Instructions for students:
1. Jot down the words from the vocab list below that you think you will need to use when writing your response.
2. Pass your word list to your neighbor and have them review. They may add or question words.
3. Pass your lists back and begin crafting your response.

2. Instant feedback
One of the great researchers and professors we work with, Janet Clinton, talks about a feedback loop for PD. After teachers engage in PD, the sooner they can see evidence that something they’ve learned is having an impact (or not) in the classroom, the better their instruction will be. The most effective teachers practice more of what the evidence says works. We’re seeing teachers try strategies and structures in class, and before the lesson is finished, they can see the impact it’s having through visibility on student thinking and understanding.

3. Deprivatizing the classroom
Teachers sometimes feel like they’re on their own when it comes to lesson planning; meanwhile, there are probably dozens of colleagues across the district who are teaching the same standards and can be an enormous help. If we can deprivatize teaching so that every teacher isn’t isolated, teachers get far more support and student outcomes will improve.

Teachers can become more effective when they share access to data and evidence on instructional design and learning outcomes. They can use this to identify success and ask colleagues, “How did you teach that lesson? How did you think you could’ve done that better?”

The best professional learning communities (PLCs) are grounded in real, authentic evidence from the classroom. It’s about saying, “Here’s a lesson that I’ve created. You two go try it. And then let’s compare how each of our student groups responded to that lesson.” Then we can start to have real conversations, informed by data and evidence, about student outcomes, about pedagogical strategies, about what happened when and why. We can use data and evidence not for accountability measures, but to really empower teachers.

4. The professional learning journey
Professional learning is a continuous and collective endeavor. It’s not taking Wednesday afternoon to learn about inquiry, and then we’ve got this nailed. It’s about teachers and their colleagues being on a journey to continually learn and refine new strategies that deliver better outcomes for students.

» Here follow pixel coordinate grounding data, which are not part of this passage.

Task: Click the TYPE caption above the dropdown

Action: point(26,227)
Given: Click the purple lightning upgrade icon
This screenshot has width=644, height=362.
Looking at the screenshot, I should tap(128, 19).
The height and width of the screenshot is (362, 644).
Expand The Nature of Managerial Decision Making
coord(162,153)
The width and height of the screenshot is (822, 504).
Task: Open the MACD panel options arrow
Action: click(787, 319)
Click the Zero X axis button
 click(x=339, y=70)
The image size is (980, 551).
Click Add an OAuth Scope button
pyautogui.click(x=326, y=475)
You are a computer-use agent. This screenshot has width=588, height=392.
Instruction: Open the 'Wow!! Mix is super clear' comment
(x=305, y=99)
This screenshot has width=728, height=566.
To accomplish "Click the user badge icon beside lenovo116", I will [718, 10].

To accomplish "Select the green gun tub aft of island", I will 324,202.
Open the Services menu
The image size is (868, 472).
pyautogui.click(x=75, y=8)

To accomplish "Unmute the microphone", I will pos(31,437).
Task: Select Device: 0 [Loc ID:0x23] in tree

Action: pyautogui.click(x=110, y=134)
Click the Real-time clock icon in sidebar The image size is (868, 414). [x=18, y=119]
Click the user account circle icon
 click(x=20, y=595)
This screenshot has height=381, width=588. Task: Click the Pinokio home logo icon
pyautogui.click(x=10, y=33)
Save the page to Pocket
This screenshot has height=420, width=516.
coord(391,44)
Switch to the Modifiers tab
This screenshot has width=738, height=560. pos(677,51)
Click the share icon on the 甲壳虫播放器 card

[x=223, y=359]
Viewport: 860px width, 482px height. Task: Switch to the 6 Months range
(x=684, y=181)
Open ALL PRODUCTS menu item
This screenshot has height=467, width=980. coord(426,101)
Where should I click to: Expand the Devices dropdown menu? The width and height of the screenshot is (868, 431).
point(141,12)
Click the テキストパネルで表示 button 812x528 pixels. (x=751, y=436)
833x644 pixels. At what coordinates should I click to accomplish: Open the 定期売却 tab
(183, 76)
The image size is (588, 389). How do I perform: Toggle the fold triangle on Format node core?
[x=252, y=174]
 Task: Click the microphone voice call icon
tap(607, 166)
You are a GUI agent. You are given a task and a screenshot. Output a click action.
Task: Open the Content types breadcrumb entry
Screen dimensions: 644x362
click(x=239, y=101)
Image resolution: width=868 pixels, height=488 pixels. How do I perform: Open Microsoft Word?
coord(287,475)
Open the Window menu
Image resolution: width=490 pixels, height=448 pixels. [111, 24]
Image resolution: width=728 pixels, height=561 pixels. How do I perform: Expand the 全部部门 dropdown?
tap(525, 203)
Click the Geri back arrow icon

The challenge for administrators is to improve the outcomes of the district without constantly adding to the workload of teachers. Our approach to high-impact teaching starts with giving teachers feedback about what approaches might be working better than others. This allows teachers to let go of some of the methods that are not working and focus on those strategies that work best. Teachers need visibility and feedback on how well their teaching strategies are working so they can follow John Hattie’s advice about “visible learning,” which boils down to this: “Know your impact.” With that philosophy and these four steps, educators around the world can make high-impact teaching a reality in the classroom.